🧩 Wittering from the Potting Shed 🧩
By Virgil Twobyfour
Occasional Time-Traveller, Accidental TechnophobeKeith came by again this morning, arms flapping like a pigeon caught in a hammock, with that look on his face that suggests I have once again failed to plug myself properly into the 21st century. “Virgil,” he says, eyes popping like a startled badger, “I’m trying to get your website up and running - you need to pay attention!”
“Well,” I replied cheerily, “I’ve never met a website myself, but if it’s up and running, I do hope it’s wearing sensible shoes.” Keith groaned as though someone had accidentally parked a wheelbarrow on his favourite hat.
He spent a good twenty minutes waving a small glass rectangle under my nose, saying, “You can do everything with this,” like some demented conjurer. “Everything?!” I exclaimed. “I don’t want my phone making toast - I tried that with the radio once and the less said about the arias my bread sang that morning the better.”
“Virgil,” Keith spluttered, “I mean it can send emails, post blogs, check comments…”
“Check for what?” I asked. “Badgers in disguise? Ducks pretending to be geese? Last time you had me posting a blog I thought you meant putting my diary on the garden gate. Mrs Partridge down the road read the lot and left me a very nice jar of gooseberry jam as a critique.”
Keith, face the colour of a well-brewed teabag, began muttering something about algorithms and outreach and “user engagement,” which to my ear sounded like one of those Country Fayre dances we never quite get the steps for. I nodded sagely and assured him that if he wanted to reach the users, he ought to try knocking politely at their front doors.
“You need to understand,” Keith implored, hands in his hair like someone trying to untangle a nest of particularly uncooperative eels, “your followers want to read your posts online!”
“My followers?” I blinked. “I wasn’t aware I had any followers. Do you mean the ducks at the village pond? They’re probably looking at my sandwiches right this minute. Little opportunists.”
At that, Keith made a noise like a deflating concertina and fell into a chair. “You never grasp this stuff, do you?” he muttered.

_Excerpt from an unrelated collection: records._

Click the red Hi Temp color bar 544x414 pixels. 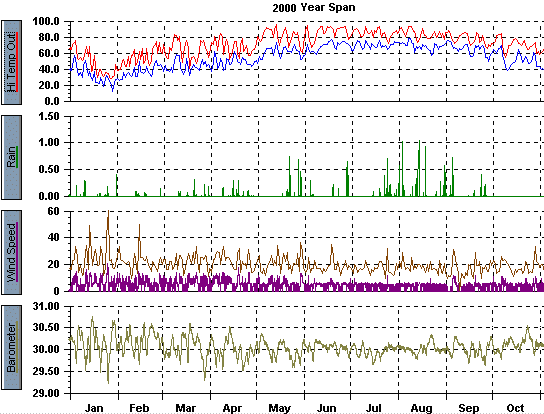(17, 62)
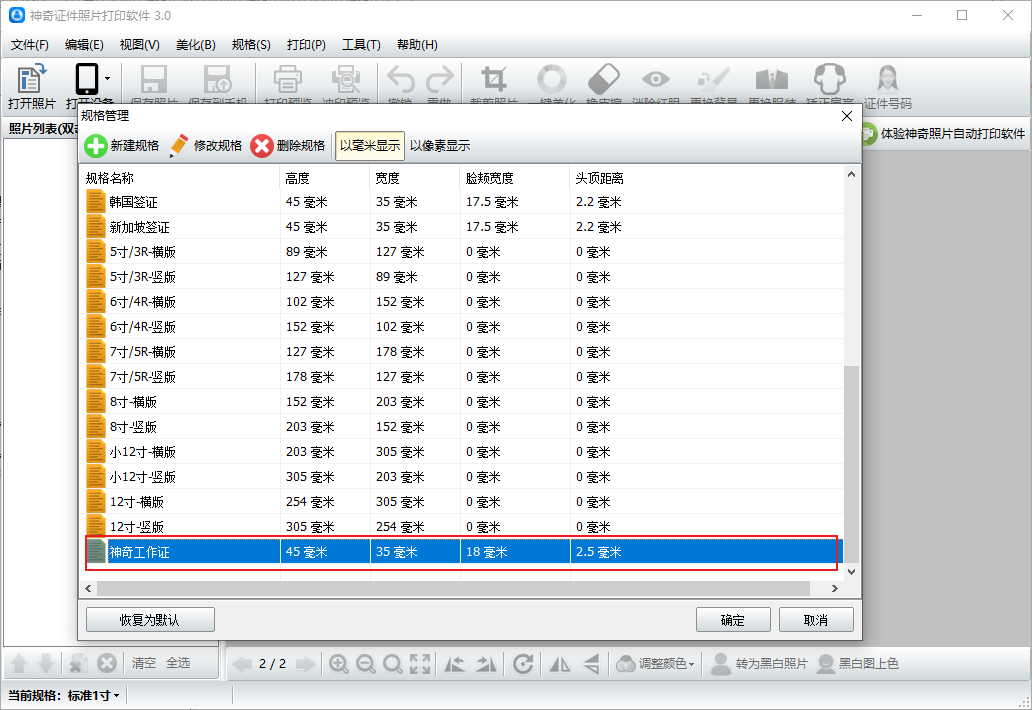Click the green New Spec (新建规格) icon
This screenshot has width=1032, height=710.
coord(96,146)
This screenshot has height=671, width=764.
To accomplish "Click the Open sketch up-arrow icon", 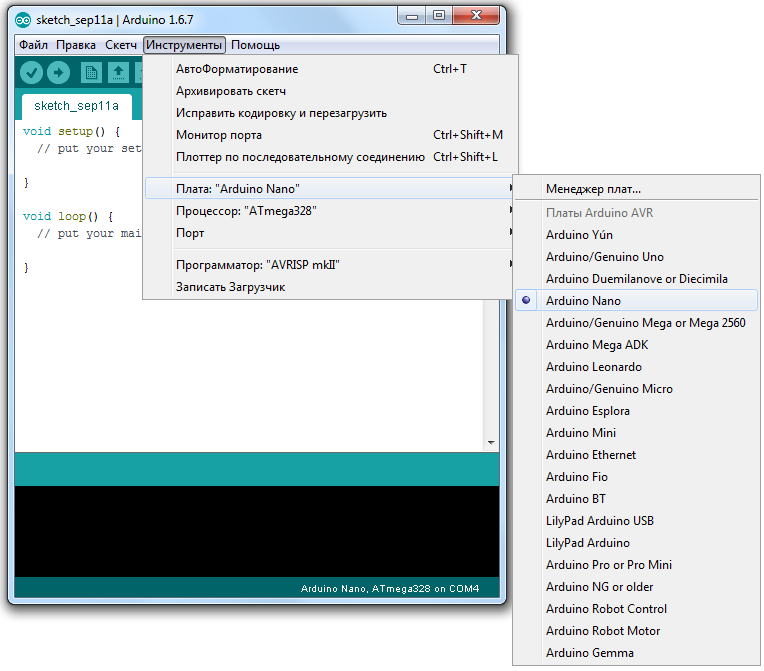I will point(118,72).
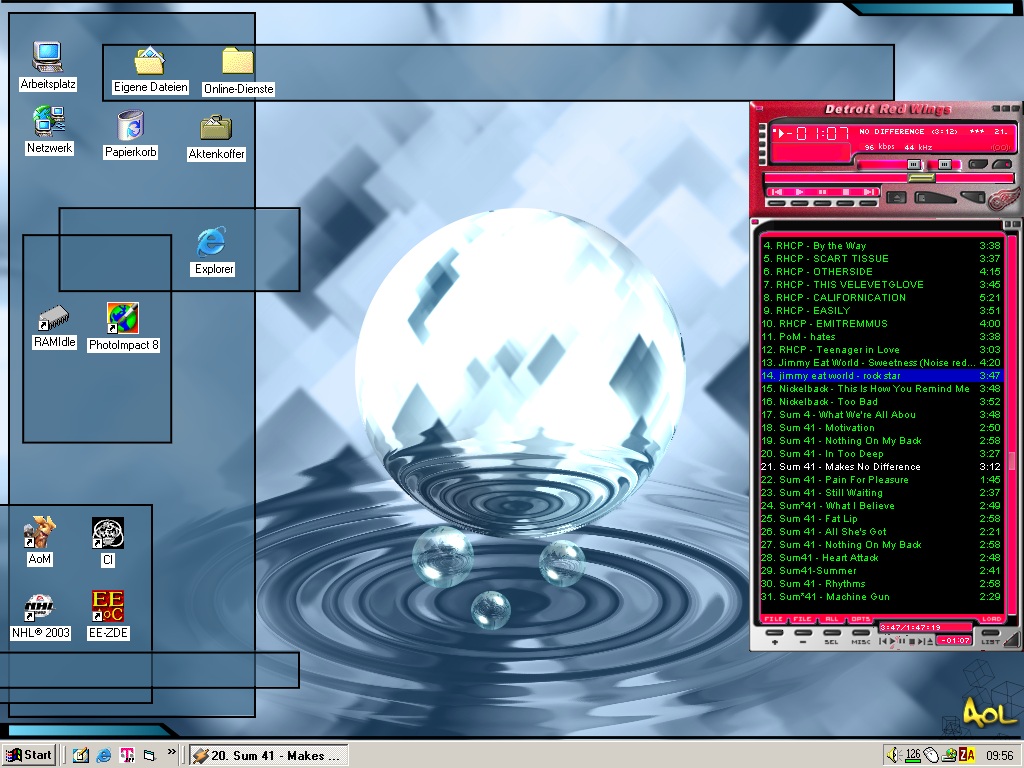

And I thought: probably not. My interest had already wandered off and was no doubt chatting to the ducks and humming a hymn to itself. Still, I appreciate his efforts - I really do - but I can’t help feeling there must be simpler ways to stay connected. Like leaning over the garden wall and telling Old Jim that the runner beans are looking promising. No passwords required. No screen glare. Just good honest gossip and the occasional startled blackbird.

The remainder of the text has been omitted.